Aim of the task
For the entries below, print exactly the lines between the line holding "is (687, 442)." and the line holding "Given: Click the Drop Image Here upload area", inclusive, and nothing else.

Exercise inputs
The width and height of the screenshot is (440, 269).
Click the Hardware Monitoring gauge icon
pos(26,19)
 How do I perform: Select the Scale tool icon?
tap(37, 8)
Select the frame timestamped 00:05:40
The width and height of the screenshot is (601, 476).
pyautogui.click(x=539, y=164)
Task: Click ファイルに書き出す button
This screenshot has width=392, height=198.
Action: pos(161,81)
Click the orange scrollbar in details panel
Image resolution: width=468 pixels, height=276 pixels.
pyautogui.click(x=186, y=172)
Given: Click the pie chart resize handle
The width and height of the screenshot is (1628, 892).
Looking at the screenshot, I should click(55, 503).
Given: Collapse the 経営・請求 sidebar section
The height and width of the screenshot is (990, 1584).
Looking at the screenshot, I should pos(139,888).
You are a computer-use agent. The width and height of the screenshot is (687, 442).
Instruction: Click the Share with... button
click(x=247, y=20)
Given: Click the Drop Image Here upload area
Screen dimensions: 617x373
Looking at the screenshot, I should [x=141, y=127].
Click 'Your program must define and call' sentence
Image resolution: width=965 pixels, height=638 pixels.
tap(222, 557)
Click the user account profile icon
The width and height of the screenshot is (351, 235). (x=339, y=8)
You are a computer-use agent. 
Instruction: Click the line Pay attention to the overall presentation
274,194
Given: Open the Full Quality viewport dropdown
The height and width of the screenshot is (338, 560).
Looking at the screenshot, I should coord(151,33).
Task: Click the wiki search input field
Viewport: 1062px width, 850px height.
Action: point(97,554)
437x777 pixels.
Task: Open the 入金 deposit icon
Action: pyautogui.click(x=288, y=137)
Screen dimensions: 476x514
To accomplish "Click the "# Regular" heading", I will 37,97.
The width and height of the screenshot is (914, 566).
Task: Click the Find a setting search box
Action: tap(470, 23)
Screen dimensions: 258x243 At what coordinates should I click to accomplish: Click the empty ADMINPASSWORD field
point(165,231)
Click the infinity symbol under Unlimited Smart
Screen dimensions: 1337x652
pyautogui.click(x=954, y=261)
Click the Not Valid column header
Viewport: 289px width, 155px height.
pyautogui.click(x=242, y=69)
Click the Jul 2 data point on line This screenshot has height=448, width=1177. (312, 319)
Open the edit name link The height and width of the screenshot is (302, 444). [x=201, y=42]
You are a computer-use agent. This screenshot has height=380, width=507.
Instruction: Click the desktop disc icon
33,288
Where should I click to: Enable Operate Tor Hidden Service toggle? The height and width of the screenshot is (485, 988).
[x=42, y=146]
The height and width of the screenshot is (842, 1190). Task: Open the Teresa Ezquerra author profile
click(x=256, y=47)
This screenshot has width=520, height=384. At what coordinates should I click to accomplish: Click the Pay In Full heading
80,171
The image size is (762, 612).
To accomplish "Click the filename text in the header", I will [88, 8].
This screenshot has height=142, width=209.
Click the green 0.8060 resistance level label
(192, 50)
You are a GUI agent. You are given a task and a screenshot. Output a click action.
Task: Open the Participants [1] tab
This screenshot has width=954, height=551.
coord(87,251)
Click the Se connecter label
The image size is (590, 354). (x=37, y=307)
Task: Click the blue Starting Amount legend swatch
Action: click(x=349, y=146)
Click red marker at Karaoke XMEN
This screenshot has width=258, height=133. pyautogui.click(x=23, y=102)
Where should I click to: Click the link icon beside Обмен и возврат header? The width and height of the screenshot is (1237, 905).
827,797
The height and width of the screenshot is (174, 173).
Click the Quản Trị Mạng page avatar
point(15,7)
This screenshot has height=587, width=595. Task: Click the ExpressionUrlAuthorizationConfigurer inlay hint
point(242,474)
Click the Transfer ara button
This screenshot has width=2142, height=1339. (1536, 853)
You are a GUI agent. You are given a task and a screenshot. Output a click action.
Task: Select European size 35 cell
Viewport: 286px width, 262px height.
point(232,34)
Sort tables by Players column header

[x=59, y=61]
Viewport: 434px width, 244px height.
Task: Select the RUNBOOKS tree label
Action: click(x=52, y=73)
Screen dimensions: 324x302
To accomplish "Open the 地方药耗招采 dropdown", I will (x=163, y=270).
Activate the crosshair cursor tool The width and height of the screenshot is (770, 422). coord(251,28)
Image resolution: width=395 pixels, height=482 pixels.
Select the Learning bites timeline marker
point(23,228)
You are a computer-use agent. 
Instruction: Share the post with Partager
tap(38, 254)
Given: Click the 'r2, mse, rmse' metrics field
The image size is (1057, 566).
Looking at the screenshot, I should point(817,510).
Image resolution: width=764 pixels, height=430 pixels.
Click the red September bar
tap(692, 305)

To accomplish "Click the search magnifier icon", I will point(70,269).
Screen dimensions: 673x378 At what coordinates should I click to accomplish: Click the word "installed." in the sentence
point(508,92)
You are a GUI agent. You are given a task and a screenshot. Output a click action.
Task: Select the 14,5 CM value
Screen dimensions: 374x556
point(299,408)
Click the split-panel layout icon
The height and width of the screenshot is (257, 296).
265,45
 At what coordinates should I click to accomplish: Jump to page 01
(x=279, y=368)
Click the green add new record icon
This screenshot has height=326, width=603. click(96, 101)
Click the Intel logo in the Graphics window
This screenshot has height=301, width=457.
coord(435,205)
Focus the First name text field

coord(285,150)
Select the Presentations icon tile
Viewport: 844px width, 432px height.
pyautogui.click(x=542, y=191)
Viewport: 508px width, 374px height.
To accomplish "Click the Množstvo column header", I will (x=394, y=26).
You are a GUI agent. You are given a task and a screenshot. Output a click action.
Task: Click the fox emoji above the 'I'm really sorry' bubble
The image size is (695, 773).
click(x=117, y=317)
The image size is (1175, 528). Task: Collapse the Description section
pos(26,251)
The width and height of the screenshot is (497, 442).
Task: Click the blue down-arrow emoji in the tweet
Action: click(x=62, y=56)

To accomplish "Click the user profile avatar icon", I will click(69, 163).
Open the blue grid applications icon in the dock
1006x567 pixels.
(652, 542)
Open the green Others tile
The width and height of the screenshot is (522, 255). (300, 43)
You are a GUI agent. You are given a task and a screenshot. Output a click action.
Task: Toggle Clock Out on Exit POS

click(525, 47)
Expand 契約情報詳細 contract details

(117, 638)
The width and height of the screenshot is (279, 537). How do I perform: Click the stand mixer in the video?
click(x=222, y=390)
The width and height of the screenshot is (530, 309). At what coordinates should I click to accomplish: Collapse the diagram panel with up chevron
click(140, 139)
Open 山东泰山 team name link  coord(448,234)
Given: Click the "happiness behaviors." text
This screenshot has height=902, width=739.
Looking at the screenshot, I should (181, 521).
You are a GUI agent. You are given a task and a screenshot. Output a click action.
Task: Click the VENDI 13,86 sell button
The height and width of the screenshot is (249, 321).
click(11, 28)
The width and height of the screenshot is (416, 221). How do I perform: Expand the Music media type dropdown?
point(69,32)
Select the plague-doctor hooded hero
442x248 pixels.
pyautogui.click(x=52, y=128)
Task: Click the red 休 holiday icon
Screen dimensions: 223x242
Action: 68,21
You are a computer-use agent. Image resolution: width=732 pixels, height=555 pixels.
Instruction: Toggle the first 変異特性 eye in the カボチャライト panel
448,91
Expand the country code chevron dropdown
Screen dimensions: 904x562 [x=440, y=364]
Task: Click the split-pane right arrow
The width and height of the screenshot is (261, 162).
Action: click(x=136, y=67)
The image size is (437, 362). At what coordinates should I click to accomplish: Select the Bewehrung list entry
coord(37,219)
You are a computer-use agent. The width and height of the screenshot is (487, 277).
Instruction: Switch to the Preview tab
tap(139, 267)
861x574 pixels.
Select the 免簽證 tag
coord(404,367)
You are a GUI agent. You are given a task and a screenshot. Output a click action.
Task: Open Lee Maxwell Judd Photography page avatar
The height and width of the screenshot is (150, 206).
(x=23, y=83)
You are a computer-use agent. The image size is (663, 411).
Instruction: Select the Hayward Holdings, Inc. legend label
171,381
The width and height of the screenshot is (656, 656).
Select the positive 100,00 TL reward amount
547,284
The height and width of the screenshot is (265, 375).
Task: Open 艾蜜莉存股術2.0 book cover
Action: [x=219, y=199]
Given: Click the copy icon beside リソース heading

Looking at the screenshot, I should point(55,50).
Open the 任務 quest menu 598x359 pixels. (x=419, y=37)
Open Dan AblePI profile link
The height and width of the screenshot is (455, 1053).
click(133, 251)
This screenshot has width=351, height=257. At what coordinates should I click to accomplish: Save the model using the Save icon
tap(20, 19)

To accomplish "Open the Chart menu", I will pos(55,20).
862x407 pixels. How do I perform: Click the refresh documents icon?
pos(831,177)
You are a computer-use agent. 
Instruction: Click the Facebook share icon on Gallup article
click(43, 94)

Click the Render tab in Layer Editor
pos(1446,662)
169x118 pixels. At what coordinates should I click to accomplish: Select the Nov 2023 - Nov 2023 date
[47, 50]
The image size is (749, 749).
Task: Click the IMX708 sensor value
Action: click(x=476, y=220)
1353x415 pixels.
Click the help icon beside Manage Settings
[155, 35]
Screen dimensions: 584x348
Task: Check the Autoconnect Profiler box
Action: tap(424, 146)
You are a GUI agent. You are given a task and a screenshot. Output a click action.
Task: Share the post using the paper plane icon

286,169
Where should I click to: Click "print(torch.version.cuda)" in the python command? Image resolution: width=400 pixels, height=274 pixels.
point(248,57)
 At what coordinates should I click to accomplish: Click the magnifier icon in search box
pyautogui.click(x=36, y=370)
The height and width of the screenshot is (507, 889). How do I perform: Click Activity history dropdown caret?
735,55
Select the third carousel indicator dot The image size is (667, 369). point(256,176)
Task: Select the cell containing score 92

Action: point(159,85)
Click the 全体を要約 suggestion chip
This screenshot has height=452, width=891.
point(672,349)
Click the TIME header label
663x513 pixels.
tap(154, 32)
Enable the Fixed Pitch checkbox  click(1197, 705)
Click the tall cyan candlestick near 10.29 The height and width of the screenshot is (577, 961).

Solution below
You are a computer-use agent. The width and height of the screenshot is (687, 442).
Instruction: Click the Share with... button
click(x=247, y=20)
Given: Click the Drop Image Here upload area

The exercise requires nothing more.